Sehr geehrte Kollegin Löw,
Sie haben die Methodensektion um eine Stellungnahme bzgl. der Replik des CHE auf die DGS-Kritik gebeten. Ich erlaube mir, Ihnen eine persönliche Stellungnahme zukommen zu lassen:
Der meines Erachtens wichtigste Kritikpunkt gegen das CHE-Ranking ist bisher gar nicht zur Sprache gekommen: Einige der wichtigsten Indikatoren sind leicht manipulierbar, weil sie von den Betroffenen selbst erhoben werden. Die Informationen zu Drittmittelsumme, Promotionen und Zahl der Wissenschaftler werden schließlich bei den Instituten erhoben. Man muss schon ein sehr naives Menschenbild pflegen, wenn man glaubt, dass dabei nur objektive Zahlen gemeldet werden. Das CHE hat auch kaum Möglichkeiten, die Plausibilität der gelieferten Zahlen zu kontrollieren. Ein Ranking, das auf derart leicht manipulierbaren Daten beruht, ist sicherlich nicht akzeptabel. Statt Drittmittelanträge zu schreiben, lässt man das Komma beim Ausfüllen des CHE-Fragebogens "verrutschen" und schon ist man in der Spitzengruppe. Das ist ein wichtiger Unterschied zum WR-Rating, bei dem die "Peers" die Plausibilität der gelieferten Zahlen vermutlich einigermaßen einschätzen konnten.
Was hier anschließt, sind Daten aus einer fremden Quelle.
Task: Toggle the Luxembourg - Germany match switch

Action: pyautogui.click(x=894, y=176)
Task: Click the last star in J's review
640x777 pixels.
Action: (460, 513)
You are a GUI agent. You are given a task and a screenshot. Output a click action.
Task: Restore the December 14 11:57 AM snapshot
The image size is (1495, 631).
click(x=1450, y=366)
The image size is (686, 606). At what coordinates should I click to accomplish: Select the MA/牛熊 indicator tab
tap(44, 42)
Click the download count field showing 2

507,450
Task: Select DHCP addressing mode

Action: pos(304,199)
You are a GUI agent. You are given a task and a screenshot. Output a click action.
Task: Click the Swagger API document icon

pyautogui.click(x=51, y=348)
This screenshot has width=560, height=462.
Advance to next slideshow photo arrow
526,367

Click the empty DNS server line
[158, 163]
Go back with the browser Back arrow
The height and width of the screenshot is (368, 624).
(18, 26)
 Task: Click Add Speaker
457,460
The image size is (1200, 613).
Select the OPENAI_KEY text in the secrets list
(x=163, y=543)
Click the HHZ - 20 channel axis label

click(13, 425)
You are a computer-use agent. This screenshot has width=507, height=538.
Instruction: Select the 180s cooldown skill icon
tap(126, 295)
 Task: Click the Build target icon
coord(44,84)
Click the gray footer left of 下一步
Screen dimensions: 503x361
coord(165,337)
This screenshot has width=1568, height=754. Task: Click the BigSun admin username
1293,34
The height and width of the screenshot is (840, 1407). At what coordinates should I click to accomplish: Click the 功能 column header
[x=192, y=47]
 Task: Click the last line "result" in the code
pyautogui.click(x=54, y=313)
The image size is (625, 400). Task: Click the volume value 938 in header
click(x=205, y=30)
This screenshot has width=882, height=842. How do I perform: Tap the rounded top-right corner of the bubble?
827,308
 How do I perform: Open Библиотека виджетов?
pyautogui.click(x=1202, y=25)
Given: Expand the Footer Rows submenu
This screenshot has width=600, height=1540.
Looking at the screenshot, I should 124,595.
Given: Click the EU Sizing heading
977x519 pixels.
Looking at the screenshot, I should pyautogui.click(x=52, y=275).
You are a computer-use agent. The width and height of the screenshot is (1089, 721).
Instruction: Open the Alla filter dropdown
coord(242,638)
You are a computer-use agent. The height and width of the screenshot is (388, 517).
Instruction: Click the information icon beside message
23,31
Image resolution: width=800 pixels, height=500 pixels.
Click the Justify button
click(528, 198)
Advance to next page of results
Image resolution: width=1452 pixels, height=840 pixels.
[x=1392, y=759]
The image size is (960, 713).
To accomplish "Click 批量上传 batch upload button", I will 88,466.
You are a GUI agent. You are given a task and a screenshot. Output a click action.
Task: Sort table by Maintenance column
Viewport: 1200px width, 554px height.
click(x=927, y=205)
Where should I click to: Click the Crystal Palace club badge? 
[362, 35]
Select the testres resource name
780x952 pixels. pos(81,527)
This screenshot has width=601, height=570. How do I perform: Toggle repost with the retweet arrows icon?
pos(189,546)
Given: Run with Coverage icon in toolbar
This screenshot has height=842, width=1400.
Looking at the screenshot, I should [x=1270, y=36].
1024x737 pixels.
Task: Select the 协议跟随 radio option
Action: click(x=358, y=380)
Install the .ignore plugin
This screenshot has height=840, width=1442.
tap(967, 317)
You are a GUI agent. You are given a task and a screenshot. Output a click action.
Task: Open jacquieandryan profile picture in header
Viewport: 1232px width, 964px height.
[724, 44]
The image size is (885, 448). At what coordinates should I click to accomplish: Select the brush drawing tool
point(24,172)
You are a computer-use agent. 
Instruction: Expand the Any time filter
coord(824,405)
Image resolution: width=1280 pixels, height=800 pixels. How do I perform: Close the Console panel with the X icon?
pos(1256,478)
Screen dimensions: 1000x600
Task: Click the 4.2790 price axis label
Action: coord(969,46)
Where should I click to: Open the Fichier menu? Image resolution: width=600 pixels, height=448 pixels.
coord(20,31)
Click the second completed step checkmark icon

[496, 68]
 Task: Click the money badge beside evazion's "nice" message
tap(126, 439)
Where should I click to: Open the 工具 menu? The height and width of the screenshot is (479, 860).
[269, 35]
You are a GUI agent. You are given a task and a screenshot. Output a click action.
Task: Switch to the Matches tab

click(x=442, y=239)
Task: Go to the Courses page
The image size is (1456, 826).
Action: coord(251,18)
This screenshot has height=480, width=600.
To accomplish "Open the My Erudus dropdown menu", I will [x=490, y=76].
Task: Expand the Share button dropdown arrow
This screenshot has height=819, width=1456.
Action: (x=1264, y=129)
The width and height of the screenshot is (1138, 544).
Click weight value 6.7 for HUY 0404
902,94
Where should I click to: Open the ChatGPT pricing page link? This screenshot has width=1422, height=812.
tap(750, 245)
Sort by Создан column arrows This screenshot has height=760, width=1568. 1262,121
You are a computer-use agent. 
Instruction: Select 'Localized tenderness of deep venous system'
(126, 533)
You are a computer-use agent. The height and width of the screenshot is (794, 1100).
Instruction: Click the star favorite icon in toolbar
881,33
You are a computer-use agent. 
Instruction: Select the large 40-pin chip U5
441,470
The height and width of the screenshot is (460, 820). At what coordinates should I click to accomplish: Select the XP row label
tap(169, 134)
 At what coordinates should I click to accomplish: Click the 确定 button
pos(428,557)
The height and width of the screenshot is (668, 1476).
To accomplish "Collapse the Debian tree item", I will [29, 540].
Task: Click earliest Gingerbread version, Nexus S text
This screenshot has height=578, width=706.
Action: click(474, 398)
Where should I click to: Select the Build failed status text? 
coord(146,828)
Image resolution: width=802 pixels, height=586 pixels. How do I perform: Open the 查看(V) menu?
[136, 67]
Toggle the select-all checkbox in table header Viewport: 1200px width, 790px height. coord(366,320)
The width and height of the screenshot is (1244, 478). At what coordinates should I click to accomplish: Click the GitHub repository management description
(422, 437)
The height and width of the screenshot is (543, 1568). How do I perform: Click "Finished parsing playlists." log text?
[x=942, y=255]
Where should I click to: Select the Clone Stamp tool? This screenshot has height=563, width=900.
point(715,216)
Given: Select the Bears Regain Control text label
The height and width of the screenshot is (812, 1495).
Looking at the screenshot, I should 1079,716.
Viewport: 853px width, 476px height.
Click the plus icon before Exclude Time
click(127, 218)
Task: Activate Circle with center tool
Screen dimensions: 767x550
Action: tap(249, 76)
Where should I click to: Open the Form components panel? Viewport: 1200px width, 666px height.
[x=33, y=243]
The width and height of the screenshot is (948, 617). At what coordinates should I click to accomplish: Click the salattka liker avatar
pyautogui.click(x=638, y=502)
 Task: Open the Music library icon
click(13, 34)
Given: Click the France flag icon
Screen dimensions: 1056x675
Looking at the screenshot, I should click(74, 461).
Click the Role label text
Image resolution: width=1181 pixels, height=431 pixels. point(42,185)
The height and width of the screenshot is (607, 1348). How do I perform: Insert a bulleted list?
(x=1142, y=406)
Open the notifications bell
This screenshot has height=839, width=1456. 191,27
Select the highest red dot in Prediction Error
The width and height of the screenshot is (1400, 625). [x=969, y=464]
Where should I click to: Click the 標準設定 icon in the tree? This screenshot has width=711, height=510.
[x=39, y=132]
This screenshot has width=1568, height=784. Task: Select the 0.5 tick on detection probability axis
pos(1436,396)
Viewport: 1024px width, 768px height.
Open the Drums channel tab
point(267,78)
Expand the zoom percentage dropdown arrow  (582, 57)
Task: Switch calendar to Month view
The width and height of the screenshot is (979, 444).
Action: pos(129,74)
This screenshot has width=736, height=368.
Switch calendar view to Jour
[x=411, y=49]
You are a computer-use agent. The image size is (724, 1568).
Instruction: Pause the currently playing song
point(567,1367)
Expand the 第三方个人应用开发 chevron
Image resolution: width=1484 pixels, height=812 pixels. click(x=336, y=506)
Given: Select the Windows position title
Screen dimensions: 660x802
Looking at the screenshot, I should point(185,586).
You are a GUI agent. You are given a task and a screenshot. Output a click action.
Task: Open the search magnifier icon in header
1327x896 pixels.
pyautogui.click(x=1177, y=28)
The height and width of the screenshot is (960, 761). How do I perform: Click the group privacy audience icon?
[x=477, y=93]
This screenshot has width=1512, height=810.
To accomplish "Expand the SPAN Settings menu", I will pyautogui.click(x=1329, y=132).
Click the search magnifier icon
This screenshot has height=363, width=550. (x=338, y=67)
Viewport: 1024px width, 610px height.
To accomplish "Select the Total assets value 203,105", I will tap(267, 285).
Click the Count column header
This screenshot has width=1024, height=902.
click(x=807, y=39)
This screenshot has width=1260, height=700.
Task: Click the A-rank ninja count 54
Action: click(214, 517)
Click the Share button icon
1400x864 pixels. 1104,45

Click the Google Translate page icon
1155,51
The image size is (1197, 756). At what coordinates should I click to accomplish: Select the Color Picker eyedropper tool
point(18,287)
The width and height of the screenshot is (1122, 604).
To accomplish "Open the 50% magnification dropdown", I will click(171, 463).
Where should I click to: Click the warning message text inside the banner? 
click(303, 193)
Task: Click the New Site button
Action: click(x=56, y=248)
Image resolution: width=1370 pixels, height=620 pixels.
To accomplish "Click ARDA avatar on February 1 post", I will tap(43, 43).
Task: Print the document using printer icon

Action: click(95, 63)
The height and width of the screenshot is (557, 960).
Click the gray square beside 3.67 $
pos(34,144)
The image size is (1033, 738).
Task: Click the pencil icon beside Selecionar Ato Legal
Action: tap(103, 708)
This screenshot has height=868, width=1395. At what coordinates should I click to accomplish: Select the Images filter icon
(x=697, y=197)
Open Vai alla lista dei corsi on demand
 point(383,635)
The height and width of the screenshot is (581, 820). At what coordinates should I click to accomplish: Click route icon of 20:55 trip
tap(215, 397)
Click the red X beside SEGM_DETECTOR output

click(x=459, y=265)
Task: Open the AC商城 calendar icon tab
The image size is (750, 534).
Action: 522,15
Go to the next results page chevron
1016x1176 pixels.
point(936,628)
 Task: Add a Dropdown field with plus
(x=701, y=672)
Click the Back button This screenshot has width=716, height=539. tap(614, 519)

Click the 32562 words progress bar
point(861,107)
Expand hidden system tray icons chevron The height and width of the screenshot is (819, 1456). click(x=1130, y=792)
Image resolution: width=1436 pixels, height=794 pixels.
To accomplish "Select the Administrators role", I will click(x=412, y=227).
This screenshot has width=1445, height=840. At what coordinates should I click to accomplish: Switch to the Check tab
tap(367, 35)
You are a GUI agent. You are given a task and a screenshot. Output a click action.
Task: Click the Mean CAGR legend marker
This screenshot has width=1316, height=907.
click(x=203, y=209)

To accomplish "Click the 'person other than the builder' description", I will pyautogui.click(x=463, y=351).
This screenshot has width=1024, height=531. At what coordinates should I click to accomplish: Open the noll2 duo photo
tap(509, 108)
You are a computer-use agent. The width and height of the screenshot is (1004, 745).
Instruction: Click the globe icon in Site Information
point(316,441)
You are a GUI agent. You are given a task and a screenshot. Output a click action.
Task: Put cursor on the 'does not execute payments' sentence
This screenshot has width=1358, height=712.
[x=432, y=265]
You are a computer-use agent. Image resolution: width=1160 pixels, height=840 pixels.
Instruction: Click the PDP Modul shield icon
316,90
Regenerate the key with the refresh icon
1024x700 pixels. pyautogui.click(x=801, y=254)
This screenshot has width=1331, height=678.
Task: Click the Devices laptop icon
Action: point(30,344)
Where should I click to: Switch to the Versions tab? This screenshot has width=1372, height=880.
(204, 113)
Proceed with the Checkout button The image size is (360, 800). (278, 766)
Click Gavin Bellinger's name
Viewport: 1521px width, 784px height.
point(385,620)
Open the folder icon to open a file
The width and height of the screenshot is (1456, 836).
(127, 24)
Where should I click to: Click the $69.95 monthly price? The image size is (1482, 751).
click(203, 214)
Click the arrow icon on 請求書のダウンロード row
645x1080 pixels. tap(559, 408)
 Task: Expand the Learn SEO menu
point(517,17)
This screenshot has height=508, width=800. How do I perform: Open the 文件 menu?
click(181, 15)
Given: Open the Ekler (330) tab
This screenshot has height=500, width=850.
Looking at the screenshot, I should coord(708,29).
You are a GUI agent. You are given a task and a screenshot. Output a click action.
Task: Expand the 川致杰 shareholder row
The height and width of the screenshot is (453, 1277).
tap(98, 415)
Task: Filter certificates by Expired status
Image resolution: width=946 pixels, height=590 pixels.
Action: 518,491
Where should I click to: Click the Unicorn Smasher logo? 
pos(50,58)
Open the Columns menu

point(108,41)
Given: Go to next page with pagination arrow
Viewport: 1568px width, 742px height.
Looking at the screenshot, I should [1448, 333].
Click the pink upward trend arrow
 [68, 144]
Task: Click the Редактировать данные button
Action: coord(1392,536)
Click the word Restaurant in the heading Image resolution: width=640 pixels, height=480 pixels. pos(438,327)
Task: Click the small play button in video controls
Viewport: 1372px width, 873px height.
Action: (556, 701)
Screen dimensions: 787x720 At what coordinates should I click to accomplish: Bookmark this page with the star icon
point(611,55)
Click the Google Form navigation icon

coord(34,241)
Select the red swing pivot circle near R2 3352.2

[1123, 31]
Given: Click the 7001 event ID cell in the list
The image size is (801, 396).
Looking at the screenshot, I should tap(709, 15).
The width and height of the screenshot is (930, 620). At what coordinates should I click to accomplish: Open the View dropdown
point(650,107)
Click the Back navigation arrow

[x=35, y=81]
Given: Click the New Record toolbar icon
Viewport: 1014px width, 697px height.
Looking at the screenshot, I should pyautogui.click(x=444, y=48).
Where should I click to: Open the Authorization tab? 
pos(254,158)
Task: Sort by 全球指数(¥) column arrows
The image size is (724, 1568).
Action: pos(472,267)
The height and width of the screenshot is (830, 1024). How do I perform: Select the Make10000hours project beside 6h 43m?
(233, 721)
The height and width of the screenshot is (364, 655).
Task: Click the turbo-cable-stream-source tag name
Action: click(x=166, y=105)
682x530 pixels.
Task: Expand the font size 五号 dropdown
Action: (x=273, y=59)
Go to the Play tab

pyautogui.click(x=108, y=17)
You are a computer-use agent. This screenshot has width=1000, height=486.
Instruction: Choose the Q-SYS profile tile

Ansonsten muss ich aber dem CHE Recht geben: Das CHE-Ranking ist - gegeben die üblichen Restriktionen - ein durchdachtes und gelungenes Ranking. Das WR-Rating ist natürlich noch eine Klasse besser, aber es ist sehr aufwendig und berücksichtigt bisher nicht die Studierendenurteile. Deshalb fürchte ich, dass nichts Besseres nachkommt, wenn das CHE-Ranking kippt. Meiner Meinung nach wäre ein CHE-Ranking mit weniger Manipulierbarkeit und besseren Forschungsindikatoren (wir sind uns vermutlich alle einig, dass die Qualität der Publikationen der beste Forschungsindikator ist und nicht Drittmittel und Zahl der Promotionen) ein brauchbares Ranking. Noch besser wäre natürlich ein weniger aufwendiges WR-Rating. Aber wer weiß, wann das kommt.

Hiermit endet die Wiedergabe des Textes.